Eduardo laughed. “It’s not a career, it’s a life.”
“Some life. Cloistered away. Vows of silence. I could never shut you up. How can you live that way?”
“I’ve changed,” Eduardo said. “But I see you haven’t. And I’m glad.”
“You just can’t see it. But I’m different now,” Ciro said. “I don’t know how I could be the same after what I’ve seen.” He sat down next to Eduardo. “Sometimes I get a good night’s sleep, and I wake up and think, Anything is possible. You’re not in the trenches. You don’t have a gun. Your time is your own again. But there’s a heaviness inside me. I don’t trust that the world is better now. And why else would we have gone to war? What reason could there possibly be to behave like a bunch of animals? I’ll never know the answer.”
“You’re an American now,” Eduardo said.
“True—I will be a full citizen soon. And at least I was on the side of the mighty. I wish you could come with me and live in America.”
“You’ll have to be in the world for me, Ciro.”
“I wonder if I still know how to do that.”
“I hope you will have a wife and a family, the way you always dreamed of. Give them the childhood you always wanted. Be the father we didn’t have. There has to be a special girl. You wrote to me about the May Queen at your church.”
“I only wrote about Felicitá to impress you. I wanted you to think that I’d found religion through a pious princess. I found a lot, but not God. She married a nice Sicilian.”
“I’m sorry. Is there anyone else?”
“No,” Ciro replied, but even as he spoke, an image of Enza Ravanelli appeared in his mind’s eye, and his body filled with a sad ache.
“I don’t believe it. No one loves women more than you do.”
“Is that an achievement?”
“You had a knack for it. There was never any question that marriage would be your calling. It’s not really that different from my own calling. We both reached out for what we needed. Whether it’s spiritual or emotional sustenance, we both went looking for our heart’s fulfillment.”
“Except you have to live in a cell.”
“I am leading a good life in that cell.”
“What about Mama? Have you learned anything else since you wrote to me?”
Eduardo reached into his pocket. “The sisters at San Nicola forwarded this letter to me.”
“What does it say?”
Eduardo unfolded the letter. “She’s had a hard time, Ciro.”

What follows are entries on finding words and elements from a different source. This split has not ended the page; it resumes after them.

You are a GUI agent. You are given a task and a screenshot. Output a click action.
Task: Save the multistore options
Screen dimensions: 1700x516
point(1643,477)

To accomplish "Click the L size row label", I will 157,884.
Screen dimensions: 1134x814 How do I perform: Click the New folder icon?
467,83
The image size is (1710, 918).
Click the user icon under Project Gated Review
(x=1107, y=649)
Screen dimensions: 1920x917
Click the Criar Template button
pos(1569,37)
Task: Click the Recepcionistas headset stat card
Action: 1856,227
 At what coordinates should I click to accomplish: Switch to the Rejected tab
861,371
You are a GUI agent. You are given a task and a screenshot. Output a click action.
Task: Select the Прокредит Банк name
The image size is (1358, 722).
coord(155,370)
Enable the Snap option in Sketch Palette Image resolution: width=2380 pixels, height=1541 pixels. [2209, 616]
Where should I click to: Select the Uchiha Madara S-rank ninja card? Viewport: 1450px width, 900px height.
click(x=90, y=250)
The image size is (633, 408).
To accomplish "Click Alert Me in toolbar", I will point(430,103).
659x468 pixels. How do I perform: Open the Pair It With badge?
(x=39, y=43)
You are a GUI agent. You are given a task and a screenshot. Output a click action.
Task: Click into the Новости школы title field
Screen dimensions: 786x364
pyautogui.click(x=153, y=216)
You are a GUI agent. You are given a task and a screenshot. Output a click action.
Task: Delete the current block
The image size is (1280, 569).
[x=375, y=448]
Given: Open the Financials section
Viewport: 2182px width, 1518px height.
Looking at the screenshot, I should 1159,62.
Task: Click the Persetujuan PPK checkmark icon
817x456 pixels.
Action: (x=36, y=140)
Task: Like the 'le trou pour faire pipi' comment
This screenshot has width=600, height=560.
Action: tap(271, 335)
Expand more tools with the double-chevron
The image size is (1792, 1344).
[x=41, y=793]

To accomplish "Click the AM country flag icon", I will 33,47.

Ciro’s heart was pierced with pain at the thought of his mother suffering.
“All I ever wanted was for the three of us to be together again. Papa was taken from us, but you and me and Mama, that could have been.” Ciro wiped the tears from his eyes.
“I pray every day for Papa’s soul, Ciro. We can’t forget all the effort that went into securing our happiness and safety. Mama tried her best to protect us. No matter what happened, we have to be grateful to her for knowing what was best for us.”
“I wanted her,” Ciro cried. “And even now, she doesn’t want us to know where she is. Why?”
“She tries to answer that in the letter. She was ill when she left the mountain, and she thought she would return.”
“But she didn’t,” Ciro said. “We lost Papa, then we lost Mama. And tomorrow I’m going to lose you.”
“You will never lose me, Ciro. I risked my ordination to come to you tonight. I came to tell you to be strong. Don’t be afraid. You’re my brother, and you will always be the most important person in my life. As soon as I’m ordained, I will find Mama, and I’ll keep her safe until you can see her again. It’s all I can do.”
“Do you really want this life?”
“I want to be useful. To use my mind. To pray. To know God.”
“What do you get out of it?”
“To know God makes sense of life, I don’t know how else to say it. Come to my ordination tomorrow, Ciro. I want you to be there. Ten o’clock at St. Peter’s Basilica.”
Eduardo stood and opened his arms to Ciro. Ciro remembered scrubbing the statue of Saint Francis, and how careful he had been with the folds of the robe, where the artist had carefully drawn slim lines and painted them with gold leaf. Now, standing before him, was his humble brother, the finest man he would ever know in the same brown robes of the Franciscan order. Ciro embraced him, and felt the billowing sleeves of Eduardo’s robes enfold him like wings.